■ Teks yang diberikan ■
......
Adapun pengertian sahabat menurut istilah para ulama’ berbeda pendapat :
1. Menurut Usman ibn Shalih, sahabat adalah orang yang menemui masa Nabi
walaupun dia tidak dapat melihat dan memeluk Islam semasa Nabi hidup.
2. Menurut ulama’ hadits, sahabat adalah setiap muslim yang pernah melihat
Rasulullah Saw.
3. Menurut Ibn Hazm, sahabat adalah setiap orang yang pernah bermujalasah dengan Nabi walaupun hanya sesaat, mendengar dari beliau walaupun hanya satu kata, menyaksikan beliau dalam menangani satu masalah dan tidak termasuk orang-orang yang munafik yang kemunafikannya berlanjut sampai populer dan meninggal seperti itu.
4. Menurut Ibn Hajar, definisi sahabat yang paling shahih adalah orang yang pernah bertemu dengan Nabi Saw, dalam keadaan beriman kepada beliau dan meninggal dalam keadaan iman juga. Masuk dalam kategori orang yang pernah ketemu Nabi Saw, orang yang lama bermujalasah atau sebentar saja bersama beliau, orang yang turut berperang atau tidak, orang yang tidak pernah melihat beliau dengan alsan tertentu seperti buta. Dan pendapat ini merupakan pendapat yang mayoritas.
B. Keutamaan Sahabat dan Faktor-faktro yang membedakan dalam periwayatan
Hadits
1. Ketutamaan Sahabat.
Para ulama berbeda pendapat, siapa diantara sahabat yang lebih dahulu memeluk agama Islam. Ada yang mengatakan Abu Bakar, ada yang mengatakan Khadijah, Zaid Ibn Haritsah, Ali bin Abi Thalib dan ada yang mengatakan Ibn Ats. Menurut penelitian Muhaqqiqin, bahwa orang yang mula-mula masuk Islam adalah Khadijah ra. Dan Assalaby menganggap bahwa, pendapat para muhaqqiqi tersebut sudah menjadi ijma’. Hanya saja yang menjadi perselisihan ialah orang-orang sesudah khadijah ra. Untuk menjaga keperwiraan dan menghindari kesimpangsiuran pendapat tentang orang-orang yang mula-mula masuk Islam, Imam Nawawi mengklasifikasikannya sebagai berikut :
a. Dari golongan orang laki-laki dewasa lagi merdeka, ialah Abu Bakar.
......
■ Tugas yang diminta 1 ■
Dalam teks tentang pengertian sahabat, siapa orang yang mula-mula masuk Islam menurut penelitian Muhaqqiqin?
......
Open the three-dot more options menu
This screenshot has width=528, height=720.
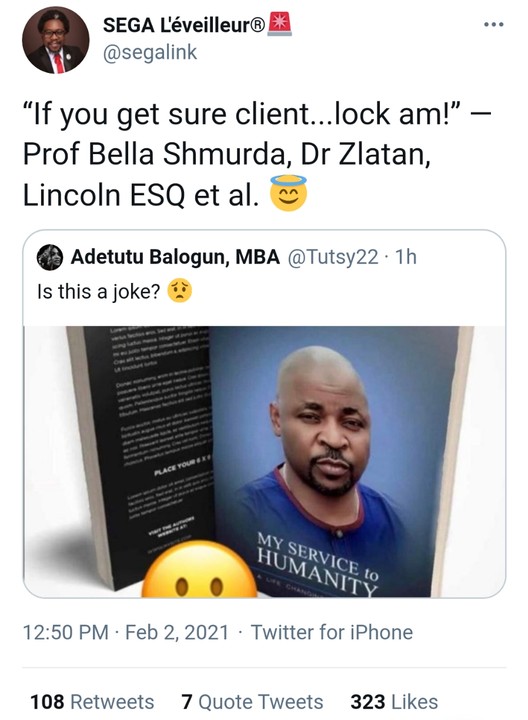click(x=494, y=24)
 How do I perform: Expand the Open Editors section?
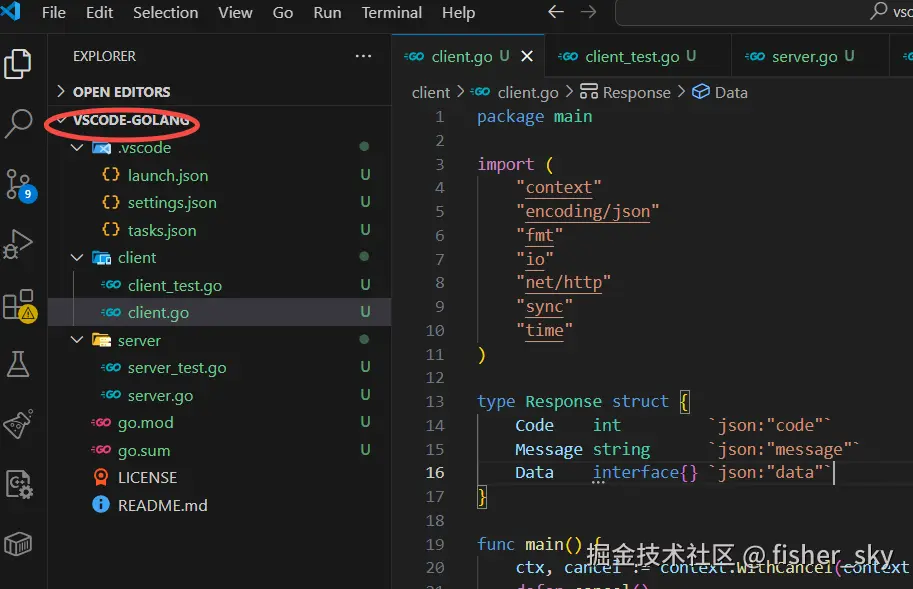click(121, 92)
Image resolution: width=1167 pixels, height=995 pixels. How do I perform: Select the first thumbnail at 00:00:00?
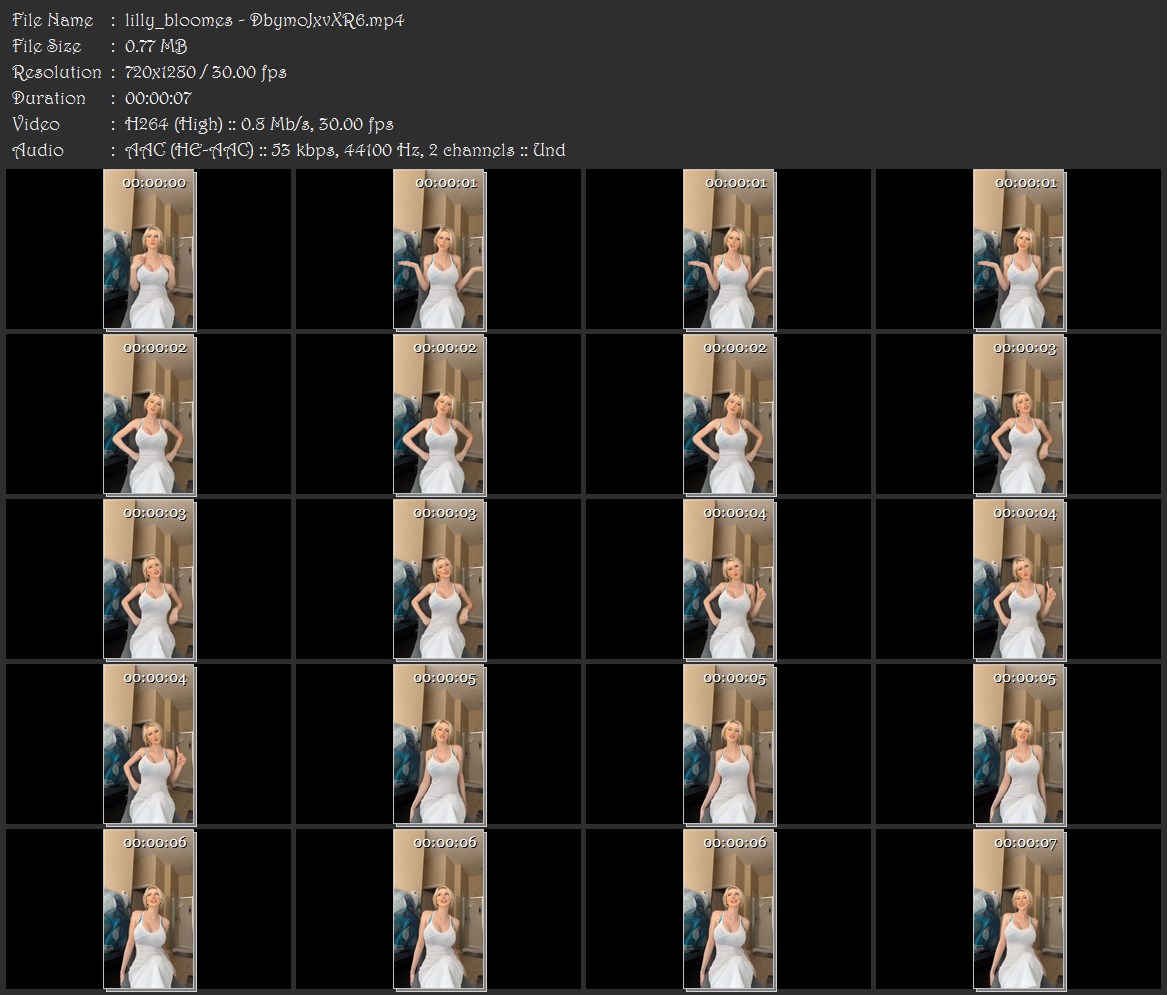(149, 249)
......
■ Tugas yang diminta 2 ■
Susun baris-baris catatan, mulai dari baris yang memuat "How do I perform: Expand" sampai akhir catatan, sebagai tabel Markdown dengan kolom No dan Baris. Lewati baris kosong dan jangan sertakan gambar.

■ Hasil lengkap 1 ■
Khadijah ra.

■ Hasil lengkap 2 ■
| No | Baris |
|---|---|
| 1 |  How do I perform: Expand the Open Editors section? |
| 2 | click(121, 92) |
| 3 | Image resolution: width=1167 pixels, height=995 pixels. How do I perform: Select the first thumbnail at 00:00:00? |
| 4 | (149, 249) |